_Extrait du texte_
☆ ☆ ☆

Le texte en français qui suit est une traduction intégrale de l’article « What Is the Business Value of Location Data? » par Marianna Kantor, CMO d’Esri, paru dans la section blogue « CXO Priorities » d’Esri, le 9 février 2021.
Si un fou connaît le prix de tout et la valeur de rien, cet adage est doublement vrai en ce qui concerne les données. Tout directeur de l’information (CIO) qui paie la facture de la technologie d’entreprise est parfaitement conscient de son coût, mais connaît-il la valeur des données sur lesquelles ces systèmes fonctionnent? En général, non. Pour les organisations véritablement centrées sur les données, cela pourrait bientôt devenir une pratique essentielle.
Bien que seulement 16% des actifs commerciaux soient aujourd’hui tangibles, peu d’entreprises ont réussi à valoriser les données qui représentent l’un de leurs plus grands actifs incorporels. Le bilan traditionnel des entreprises est en partie à blâmer. Là, les actifs physiques tels que les bâtiments et les flottes de véhicules sont évalués explicitement, tandis que les actifs de données ont tendance à être évalués implicitement. Mais ce schéma laisse à désirer le principal atout de l’ère numérique. Si les actifs de données sont en mauvais état, une entreprise peut ne pas leur accorder toute l’attention voulue, car leur valeur n’est pas évidente et n’a pas de conséquence claire sur le bilan comme le ferait une unité CVC défaillante ou un magasin sous-performant.
Pour mettre les pratiques de valorisation dans l’air du temps, certains dirigeants tentent de valoriser leurs données. Un pionnier de ce mouvement est une entreprise publique du Royaume-Uni, et ses premiers travaux sur l’établissement de la valeur monétaire des données devraient attirer l’attention des chefs d’entreprise.
Parler aux entreprises à propos des données
Highways England est l’organisation gouvernementale du Royaume-Uni chargée d’exploiter, d’entretenir et d’améliorer les 4 300 milles d’autoroutes et de routes principales de l’Angleterre, qui transportent plus des deux tiers du fret. Sa mission est de relier le pays et d’augmenter la sécurité et la fiabilité de ces autoroutes majeures.
Les dirigeants de l’organisation ont tracé une nouvelle voie en rassemblant différents groupes pour comprendre et attribuer une valeur monétaire aux données, et arriver à un langage commercial commun pour justifier les investissements dans les données. Ne soyez pas surpris si les chefs d’entreprise du secteur privé finissent par suivre cette voie.
Highways England a évalué plus de 60 ensembles de données qui créent de la valeur pour les parties prenantes internes et externes, y compris tout groupe dépendant du transport routier: prestataires logistiques, détaillants, fabricants, principaux centres de transport, navetteurs, autorités locales et consommateurs de données.
Au cours du processus d’évaluation, ses analystes ont découvert que les données géospatiales sur son réseau routier étaient un ensemble de données de grande valeur, couvrant tout, de l’immobilier aux ponts en passant par les camions de travail, les lieux où les événements météorologiques se sont produits et les routes réelles du réseau. Mais il a fallu un peu de non-conformistes pour mettre l’organisation sur la voie de la mesure de la valeur monétaire de ces données.

☆ ☆ ☆

_Extraits de données_

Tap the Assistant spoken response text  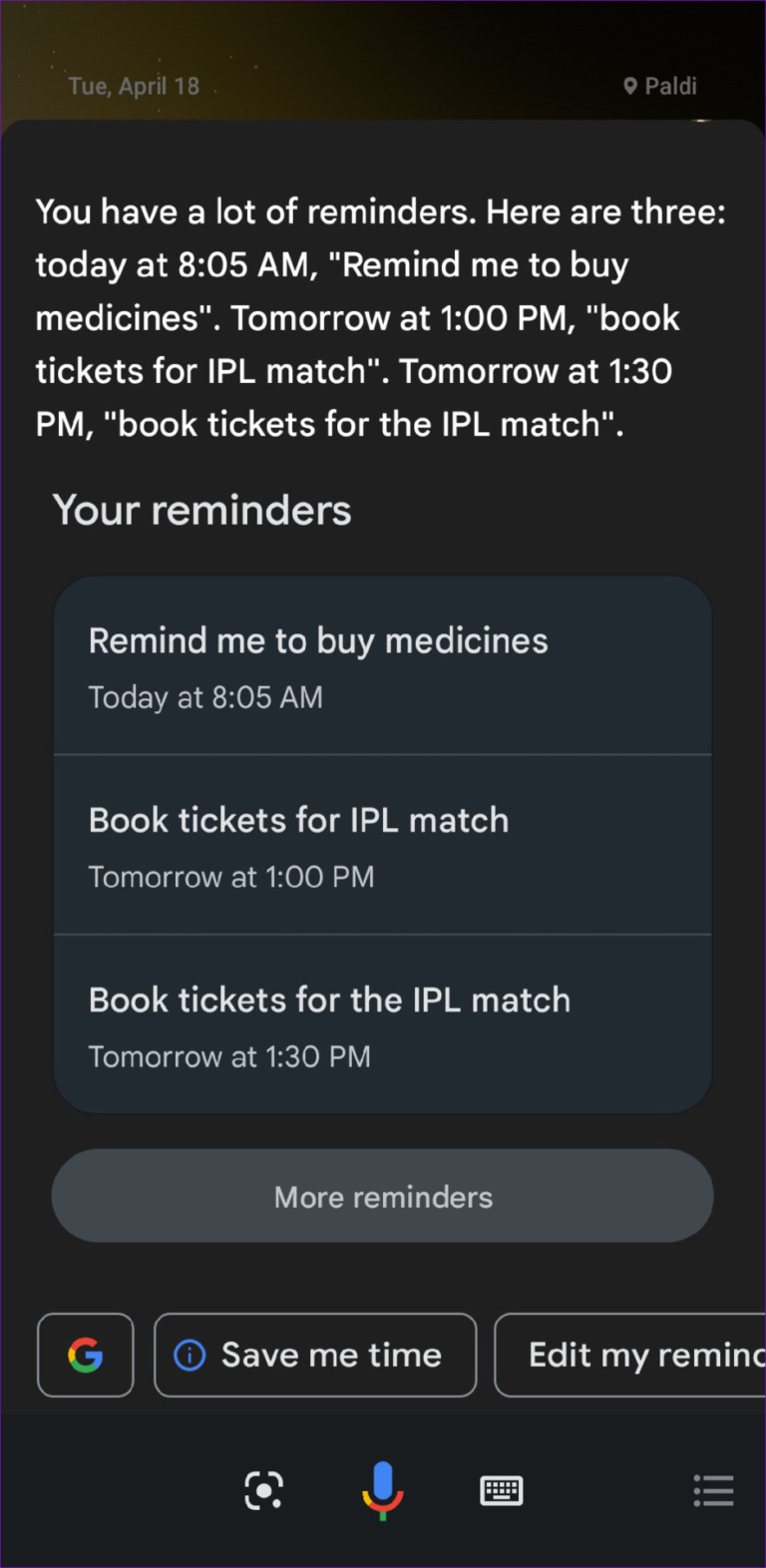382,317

☆ ☆ ☆

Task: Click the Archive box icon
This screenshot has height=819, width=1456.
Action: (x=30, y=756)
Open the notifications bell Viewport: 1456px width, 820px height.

☆ ☆ ☆

_Exercices à réaliser_
(1) D’après l’extrait du texte, combien de milles d’autoroutes et de routes principales Highways England est-elle chargée d’exploiter, d’entretenir et d’améliorer ?
(2) Recopiez tout le passage de l’extrait du texte allant de « Si un fou connaît » jusqu’à « une pratique essentielle. », en substituant « directeur financier » à « directeur de l’information ».
(3) Résumez l’extrait du texte en deux phrases.

_Corrigé des exercices_
(1) 4 300 milles.

(2)
Si un fou connaît le prix de tout et la valeur de rien, cet adage est doublement vrai en ce qui concerne les données. Tout directeur financier (CIO) qui paie la facture de la technologie d’entreprise est parfaitement conscient de son coût, mais connaît-il la valeur des données sur lesquelles ces systèmes fonctionnent? En général, non. Pour les organisations véritablement centrées sur les données, cela pourrait bientôt devenir une pratique essentielle.

(3) Peu d’entreprises parviennent à valoriser leurs données, pourtant l’un de leurs plus grands actifs incorporels, en partie parce que le bilan traditionnel les évalue implicitement alors que les actifs physiques le sont explicitement. Highways England, organisation gouvernementale chargée des autoroutes et routes principales de l’Angleterre, a évalué plus de 60 ensembles de données afin de leur attribuer une valeur monétaire et a constaté que ses données géospatiales sur le réseau routier avaient une grande valeur.